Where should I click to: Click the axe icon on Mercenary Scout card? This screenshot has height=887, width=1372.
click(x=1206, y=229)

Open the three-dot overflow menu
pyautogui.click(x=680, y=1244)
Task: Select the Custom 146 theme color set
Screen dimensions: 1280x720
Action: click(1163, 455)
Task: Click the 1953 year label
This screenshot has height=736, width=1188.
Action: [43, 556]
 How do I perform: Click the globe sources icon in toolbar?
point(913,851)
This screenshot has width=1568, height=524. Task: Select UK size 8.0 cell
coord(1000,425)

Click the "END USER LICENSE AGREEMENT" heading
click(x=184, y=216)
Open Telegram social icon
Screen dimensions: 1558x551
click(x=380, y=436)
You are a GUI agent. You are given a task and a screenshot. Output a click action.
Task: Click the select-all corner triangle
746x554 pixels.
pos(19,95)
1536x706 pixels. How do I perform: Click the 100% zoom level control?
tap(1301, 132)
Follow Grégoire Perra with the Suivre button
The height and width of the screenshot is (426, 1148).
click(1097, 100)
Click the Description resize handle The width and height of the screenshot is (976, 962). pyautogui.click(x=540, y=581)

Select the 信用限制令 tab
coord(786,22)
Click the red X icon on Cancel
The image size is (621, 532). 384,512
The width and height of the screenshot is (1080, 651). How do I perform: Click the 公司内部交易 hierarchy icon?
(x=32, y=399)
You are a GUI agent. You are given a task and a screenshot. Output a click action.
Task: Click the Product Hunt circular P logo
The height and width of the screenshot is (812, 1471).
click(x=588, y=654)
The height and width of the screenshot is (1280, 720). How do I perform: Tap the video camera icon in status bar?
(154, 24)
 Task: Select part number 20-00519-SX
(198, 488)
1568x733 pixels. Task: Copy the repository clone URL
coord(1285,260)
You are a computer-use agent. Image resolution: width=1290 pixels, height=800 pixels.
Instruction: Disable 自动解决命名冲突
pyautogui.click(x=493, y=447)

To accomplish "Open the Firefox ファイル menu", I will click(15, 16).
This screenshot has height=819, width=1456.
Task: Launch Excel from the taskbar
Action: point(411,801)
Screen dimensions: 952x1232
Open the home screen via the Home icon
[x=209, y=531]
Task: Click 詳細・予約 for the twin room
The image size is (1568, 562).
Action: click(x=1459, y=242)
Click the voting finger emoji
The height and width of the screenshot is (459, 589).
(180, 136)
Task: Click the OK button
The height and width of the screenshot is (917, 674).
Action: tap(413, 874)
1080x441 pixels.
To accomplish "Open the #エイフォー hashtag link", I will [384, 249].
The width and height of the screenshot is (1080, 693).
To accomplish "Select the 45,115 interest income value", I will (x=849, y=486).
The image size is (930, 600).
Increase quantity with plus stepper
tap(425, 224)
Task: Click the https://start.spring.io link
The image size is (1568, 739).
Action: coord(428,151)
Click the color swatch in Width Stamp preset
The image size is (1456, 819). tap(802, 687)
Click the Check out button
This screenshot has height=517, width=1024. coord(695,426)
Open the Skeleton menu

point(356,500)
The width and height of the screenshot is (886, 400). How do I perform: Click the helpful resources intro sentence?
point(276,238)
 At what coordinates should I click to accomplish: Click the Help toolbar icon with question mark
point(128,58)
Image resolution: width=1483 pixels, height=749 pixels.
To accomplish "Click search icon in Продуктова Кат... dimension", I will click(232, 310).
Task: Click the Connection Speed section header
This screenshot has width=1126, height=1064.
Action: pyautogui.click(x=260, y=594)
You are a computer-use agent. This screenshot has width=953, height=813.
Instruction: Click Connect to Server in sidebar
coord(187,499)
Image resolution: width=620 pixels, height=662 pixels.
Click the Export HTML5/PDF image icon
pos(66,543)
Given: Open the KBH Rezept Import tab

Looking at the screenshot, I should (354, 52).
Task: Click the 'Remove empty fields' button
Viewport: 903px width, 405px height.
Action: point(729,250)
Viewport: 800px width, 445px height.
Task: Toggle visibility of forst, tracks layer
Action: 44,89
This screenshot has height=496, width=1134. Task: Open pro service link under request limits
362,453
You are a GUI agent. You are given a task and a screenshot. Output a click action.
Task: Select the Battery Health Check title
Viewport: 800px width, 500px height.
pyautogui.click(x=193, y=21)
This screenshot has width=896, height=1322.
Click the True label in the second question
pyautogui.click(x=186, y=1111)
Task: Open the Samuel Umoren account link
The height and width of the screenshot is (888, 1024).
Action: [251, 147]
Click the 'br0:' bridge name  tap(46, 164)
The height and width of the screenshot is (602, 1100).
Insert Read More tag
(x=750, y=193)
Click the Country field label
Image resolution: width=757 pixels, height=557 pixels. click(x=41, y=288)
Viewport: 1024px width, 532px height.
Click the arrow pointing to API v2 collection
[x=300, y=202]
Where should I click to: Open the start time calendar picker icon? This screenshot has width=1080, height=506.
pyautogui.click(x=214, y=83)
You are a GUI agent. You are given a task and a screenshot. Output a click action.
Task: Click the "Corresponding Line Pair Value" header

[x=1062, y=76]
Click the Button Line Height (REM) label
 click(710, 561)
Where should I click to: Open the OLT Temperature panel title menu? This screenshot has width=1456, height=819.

════════════════

Problem requirements =>
Please copy each entry. Leave nothing out.

Task result =>
Where should I click to: Click the axe icon on Mercenary Scout card? This screenshot has height=887, width=1372.
click(x=1206, y=229)

Open the three-dot overflow menu
pyautogui.click(x=680, y=1244)
Task: Select the Custom 146 theme color set
Screen dimensions: 1280x720
Action: click(1163, 455)
Task: Click the 1953 year label
This screenshot has height=736, width=1188.
Action: [43, 556]
 How do I perform: Click the globe sources icon in toolbar?
point(913,851)
This screenshot has width=1568, height=524. Task: Select UK size 8.0 cell
coord(1000,425)

Click the "END USER LICENSE AGREEMENT" heading
click(x=184, y=216)
Open Telegram social icon
Screen dimensions: 1558x551
click(x=380, y=436)
You are a GUI agent. You are given a task and a screenshot. Output a click action.
Task: Click the select-all corner triangle
746x554 pixels.
pos(19,95)
1536x706 pixels. How do I perform: Click the 100% zoom level control?
tap(1301, 132)
Follow Grégoire Perra with the Suivre button
The height and width of the screenshot is (426, 1148).
click(1097, 100)
Click the Description resize handle The width and height of the screenshot is (976, 962). pyautogui.click(x=540, y=581)

Select the 信用限制令 tab
coord(786,22)
Click the red X icon on Cancel
The image size is (621, 532). 384,512
The width and height of the screenshot is (1080, 651). How do I perform: Click the 公司内部交易 hierarchy icon?
(x=32, y=399)
You are a GUI agent. You are given a task and a screenshot. Output a click action.
Task: Click the Product Hunt circular P logo
The height and width of the screenshot is (812, 1471).
click(x=588, y=654)
The height and width of the screenshot is (1280, 720). How do I perform: Tap the video camera icon in status bar?
(154, 24)
 Task: Select part number 20-00519-SX
(198, 488)
1568x733 pixels. Task: Copy the repository clone URL
coord(1285,260)
You are a computer-use agent. Image resolution: width=1290 pixels, height=800 pixels.
Instruction: Disable 自动解决命名冲突
pyautogui.click(x=493, y=447)

To accomplish "Open the Firefox ファイル menu", I will click(15, 16).
This screenshot has height=819, width=1456.
Task: Launch Excel from the taskbar
Action: point(411,801)
Screen dimensions: 952x1232
Open the home screen via the Home icon
[x=209, y=531]
Task: Click 詳細・予約 for the twin room
The image size is (1568, 562).
Action: click(x=1459, y=242)
Click the voting finger emoji
The height and width of the screenshot is (459, 589).
(180, 136)
Task: Click the OK button
The height and width of the screenshot is (917, 674).
Action: tap(413, 874)
1080x441 pixels.
To accomplish "Open the #エイフォー hashtag link", I will [384, 249].
The width and height of the screenshot is (1080, 693).
To accomplish "Select the 45,115 interest income value", I will (x=849, y=486).
The image size is (930, 600).
Increase quantity with plus stepper
tap(425, 224)
Task: Click the https://start.spring.io link
The image size is (1568, 739).
Action: coord(428,151)
Click the color swatch in Width Stamp preset
The image size is (1456, 819). tap(802, 687)
Click the Check out button
This screenshot has height=517, width=1024. coord(695,426)
Open the Skeleton menu

point(356,500)
The width and height of the screenshot is (886, 400). How do I perform: Click the helpful resources intro sentence?
point(276,238)
 At what coordinates should I click to accomplish: Click the Help toolbar icon with question mark
point(128,58)
Image resolution: width=1483 pixels, height=749 pixels.
To accomplish "Click search icon in Продуктова Кат... dimension", I will click(232, 310).
Task: Click the Connection Speed section header
This screenshot has width=1126, height=1064.
Action: pyautogui.click(x=260, y=594)
You are a computer-use agent. This screenshot has width=953, height=813.
Instruction: Click Connect to Server in sidebar
coord(187,499)
Image resolution: width=620 pixels, height=662 pixels.
Click the Export HTML5/PDF image icon
pos(66,543)
Given: Open the KBH Rezept Import tab

Looking at the screenshot, I should (354, 52).
Task: Click the 'Remove empty fields' button
Viewport: 903px width, 405px height.
Action: point(729,250)
Viewport: 800px width, 445px height.
Task: Toggle visibility of forst, tracks layer
Action: 44,89
This screenshot has height=496, width=1134. Task: Open pro service link under request limits
362,453
You are a GUI agent. You are given a task and a screenshot. Output a click action.
Task: Select the Battery Health Check title
Viewport: 800px width, 500px height.
pyautogui.click(x=193, y=21)
This screenshot has width=896, height=1322.
Click the True label in the second question
pyautogui.click(x=186, y=1111)
Task: Open the Samuel Umoren account link
The height and width of the screenshot is (888, 1024).
Action: [251, 147]
Click the 'br0:' bridge name  tap(46, 164)
The height and width of the screenshot is (602, 1100).
Insert Read More tag
(x=750, y=193)
Click the Country field label
Image resolution: width=757 pixels, height=557 pixels. click(x=41, y=288)
Viewport: 1024px width, 532px height.
Click the arrow pointing to API v2 collection
[x=300, y=202]
Where should I click to: Open the start time calendar picker icon? This screenshot has width=1080, height=506.
pyautogui.click(x=214, y=83)
You are a GUI agent. You are given a task and a screenshot. Output a click action.
Task: Click the "Corresponding Line Pair Value" header

[x=1062, y=76]
Click the Button Line Height (REM) label
 click(710, 561)
Where should I click to: Open the OLT Temperature panel title menu? This screenshot has width=1456, height=819.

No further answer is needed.